- [What is needed]:
Once you find the line with "The height and width of the screenshot is (456, 828).", transcribe it and all the lines that follow to the end of the data, exactly as written; skip any pictures.

[Stored items]

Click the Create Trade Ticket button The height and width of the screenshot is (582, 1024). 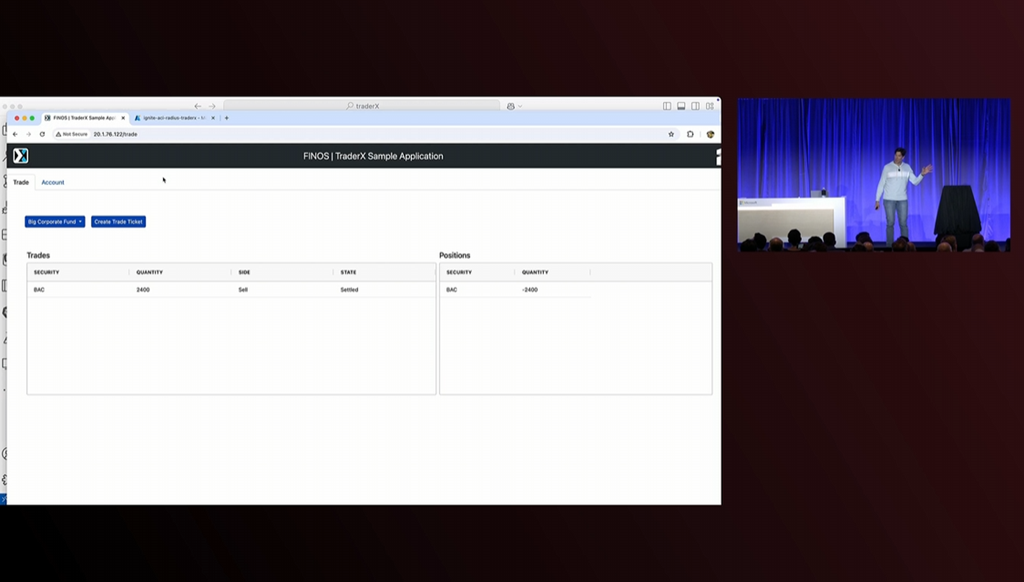pyautogui.click(x=118, y=222)
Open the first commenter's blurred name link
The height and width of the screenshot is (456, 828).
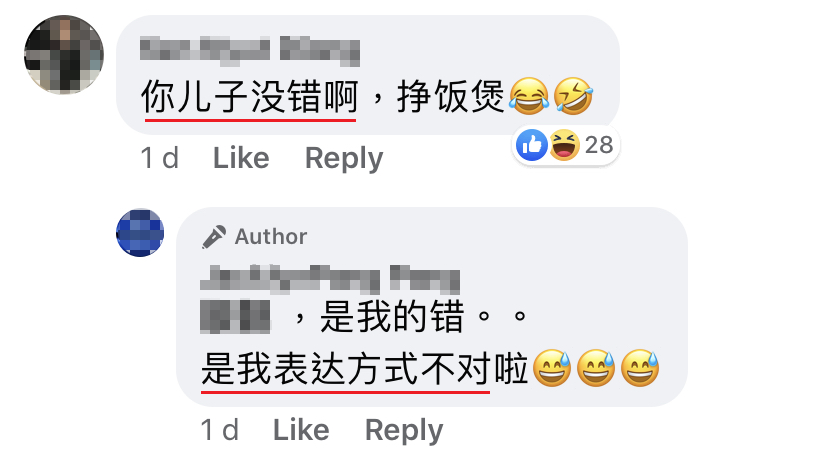[x=250, y=51]
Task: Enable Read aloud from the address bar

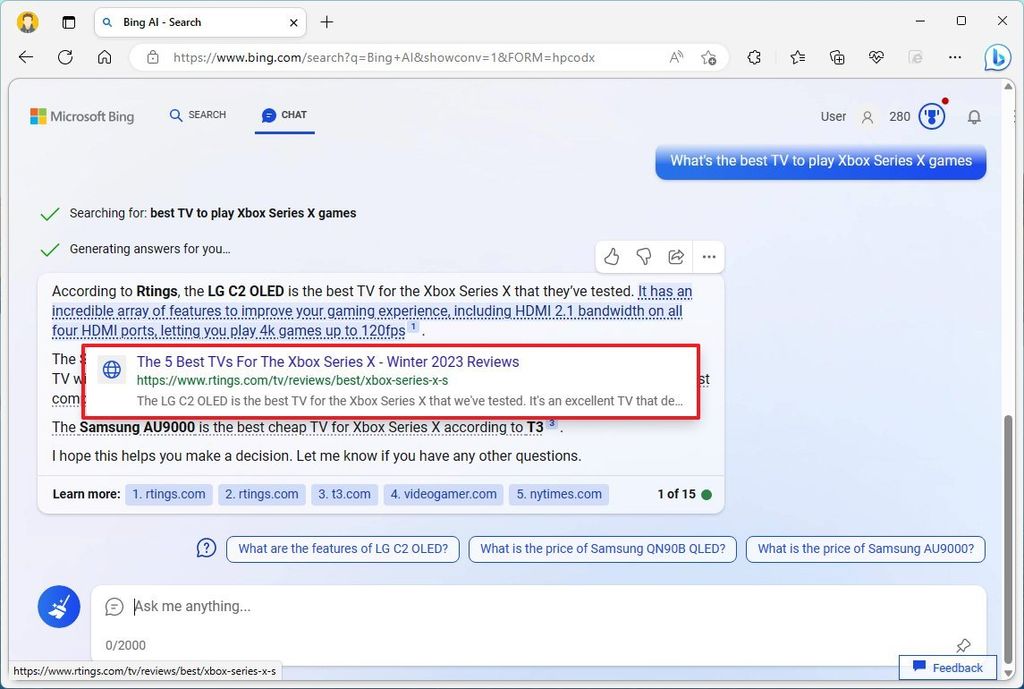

- [Written response]:
The height and width of the screenshot is (456, 828).
[x=250, y=51]
Task: Enable Read aloud from the address bar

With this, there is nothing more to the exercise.